Congress is considering the passage of a $1.65 trillion spending bill that contains a number of retirement savings plan provisions. As of this morning (December 21), the bill has not been passed, and both houses of Congress only have until this Friday (December 23) to do so. Consequently, if the bill passes, you can expect President Biden to sign the bill immediately.

SECURE 2.0 Act of 2022

The retirement provisions Congress is considering are known as the SECURE 2.0 Act of 2022. The new provisions build on the original SECURE Act of 2019. But for IRA owners, the SECURE 2.0 changes are less dramatic than the original SECURE Act changes. For example, there’s no provision comparable to the elimination of the stretch IRA and replacement by a 10-year payout rule. In addition, many SECURE 2.0 provisions don’t kick in until 2024 or even later.

Required Minimum Distributions

One important change would delay the age when required minimum distributions (RMDs) are first required. Under the proposed bill, the first RMD year would be age 73 starting in 2023. Eventually, by 2033, the first RMD year would start at age 75. The bill also contains a number of new exceptions to the 10% early distribution penalty for withdrawals before 59 ½. Specifically, these exceptions include cases of domestic abuse, emergencies, and terminal illness. These new exceptions have different effective dates.

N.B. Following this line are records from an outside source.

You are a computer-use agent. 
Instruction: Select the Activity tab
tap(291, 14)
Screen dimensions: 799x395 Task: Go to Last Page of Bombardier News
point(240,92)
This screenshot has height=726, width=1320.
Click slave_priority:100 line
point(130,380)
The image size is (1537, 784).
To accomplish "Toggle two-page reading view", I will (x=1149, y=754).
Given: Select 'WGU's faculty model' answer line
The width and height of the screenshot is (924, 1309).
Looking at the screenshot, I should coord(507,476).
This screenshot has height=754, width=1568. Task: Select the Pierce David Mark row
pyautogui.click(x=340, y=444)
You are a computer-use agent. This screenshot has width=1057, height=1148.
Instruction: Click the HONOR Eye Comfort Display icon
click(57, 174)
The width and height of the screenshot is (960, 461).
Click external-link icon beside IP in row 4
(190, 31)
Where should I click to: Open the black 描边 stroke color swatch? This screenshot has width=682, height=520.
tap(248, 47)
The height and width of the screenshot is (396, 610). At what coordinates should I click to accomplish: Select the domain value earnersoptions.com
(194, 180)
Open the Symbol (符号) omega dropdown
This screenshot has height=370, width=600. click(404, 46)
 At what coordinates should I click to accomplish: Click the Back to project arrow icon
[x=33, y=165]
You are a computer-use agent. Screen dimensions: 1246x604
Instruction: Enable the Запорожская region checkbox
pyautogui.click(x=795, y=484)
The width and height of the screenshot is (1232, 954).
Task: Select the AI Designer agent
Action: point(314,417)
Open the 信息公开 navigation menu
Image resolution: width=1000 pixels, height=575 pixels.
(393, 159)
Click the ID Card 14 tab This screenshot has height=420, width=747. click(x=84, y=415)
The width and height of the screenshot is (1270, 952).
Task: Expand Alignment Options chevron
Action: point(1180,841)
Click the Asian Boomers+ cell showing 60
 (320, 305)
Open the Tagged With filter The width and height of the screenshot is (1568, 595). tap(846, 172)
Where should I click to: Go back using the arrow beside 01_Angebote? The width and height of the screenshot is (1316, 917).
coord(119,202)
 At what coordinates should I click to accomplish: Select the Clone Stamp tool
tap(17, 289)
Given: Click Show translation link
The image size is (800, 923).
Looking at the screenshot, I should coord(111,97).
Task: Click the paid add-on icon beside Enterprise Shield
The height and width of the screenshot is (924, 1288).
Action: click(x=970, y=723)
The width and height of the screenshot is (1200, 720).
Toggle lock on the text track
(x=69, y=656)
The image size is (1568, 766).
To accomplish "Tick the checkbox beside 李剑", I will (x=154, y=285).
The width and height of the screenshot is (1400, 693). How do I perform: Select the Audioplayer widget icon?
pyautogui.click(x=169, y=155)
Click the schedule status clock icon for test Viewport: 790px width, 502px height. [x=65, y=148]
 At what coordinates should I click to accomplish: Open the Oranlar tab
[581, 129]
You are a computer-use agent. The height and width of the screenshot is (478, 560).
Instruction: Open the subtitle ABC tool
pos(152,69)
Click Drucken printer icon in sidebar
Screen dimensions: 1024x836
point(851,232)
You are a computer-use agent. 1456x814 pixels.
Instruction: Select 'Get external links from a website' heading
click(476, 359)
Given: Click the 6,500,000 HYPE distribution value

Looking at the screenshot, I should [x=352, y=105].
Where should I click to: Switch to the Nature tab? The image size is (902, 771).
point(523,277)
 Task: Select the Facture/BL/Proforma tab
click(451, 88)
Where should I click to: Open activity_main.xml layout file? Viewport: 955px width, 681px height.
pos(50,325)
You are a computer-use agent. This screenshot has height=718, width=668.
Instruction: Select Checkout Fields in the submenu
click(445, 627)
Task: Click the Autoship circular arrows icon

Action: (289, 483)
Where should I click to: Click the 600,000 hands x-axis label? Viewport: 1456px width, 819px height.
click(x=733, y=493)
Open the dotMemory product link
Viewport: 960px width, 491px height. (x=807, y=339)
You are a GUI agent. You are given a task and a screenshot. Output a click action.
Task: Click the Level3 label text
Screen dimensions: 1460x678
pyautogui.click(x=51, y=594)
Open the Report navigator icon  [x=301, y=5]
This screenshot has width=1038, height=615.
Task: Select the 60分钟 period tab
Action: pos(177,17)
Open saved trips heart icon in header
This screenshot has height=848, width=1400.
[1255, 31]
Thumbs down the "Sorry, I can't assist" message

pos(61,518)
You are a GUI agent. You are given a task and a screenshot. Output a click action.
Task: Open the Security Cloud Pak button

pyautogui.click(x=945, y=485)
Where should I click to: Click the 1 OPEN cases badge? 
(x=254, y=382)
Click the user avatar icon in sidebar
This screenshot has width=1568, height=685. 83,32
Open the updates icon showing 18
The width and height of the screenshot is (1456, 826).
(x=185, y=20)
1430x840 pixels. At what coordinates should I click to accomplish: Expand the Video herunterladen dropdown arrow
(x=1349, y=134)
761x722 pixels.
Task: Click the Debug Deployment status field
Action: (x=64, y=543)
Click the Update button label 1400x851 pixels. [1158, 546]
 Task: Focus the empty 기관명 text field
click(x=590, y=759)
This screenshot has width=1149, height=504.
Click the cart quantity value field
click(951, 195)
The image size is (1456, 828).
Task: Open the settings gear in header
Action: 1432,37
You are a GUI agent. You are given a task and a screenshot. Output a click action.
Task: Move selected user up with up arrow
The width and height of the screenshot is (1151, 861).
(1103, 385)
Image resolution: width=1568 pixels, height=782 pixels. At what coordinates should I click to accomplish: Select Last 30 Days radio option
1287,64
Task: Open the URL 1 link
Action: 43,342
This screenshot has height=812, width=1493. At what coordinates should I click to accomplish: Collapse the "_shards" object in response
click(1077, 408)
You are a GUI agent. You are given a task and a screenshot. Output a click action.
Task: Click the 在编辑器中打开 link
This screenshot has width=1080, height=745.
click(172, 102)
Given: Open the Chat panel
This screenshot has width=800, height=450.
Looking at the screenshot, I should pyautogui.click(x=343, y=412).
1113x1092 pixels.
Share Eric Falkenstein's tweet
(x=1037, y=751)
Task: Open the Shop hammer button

As a way of paying for the new retirement provisions, the bill requires certain plan contributions to be after-tax Roth contributions. For example, SIMPLE and SEP plans would be able to accept Roth contributions. Additionally, plan catch-up contributions for higher-income individuals would be required to be Roth contributions. Other changes include expanding qualified charitable contributions (QCDs), reducing penalties for missing RMDs, and indexing of the IRA catch-up contribution. Furthermore, changes also include automatic enrollment in newly-created plans, the elimination of lifetime RMDs for Roth 401(k)s, and higher catch-up contributions.

We will continue to follow this proposed legislation. If it passes, we’ll provide a more complete summary.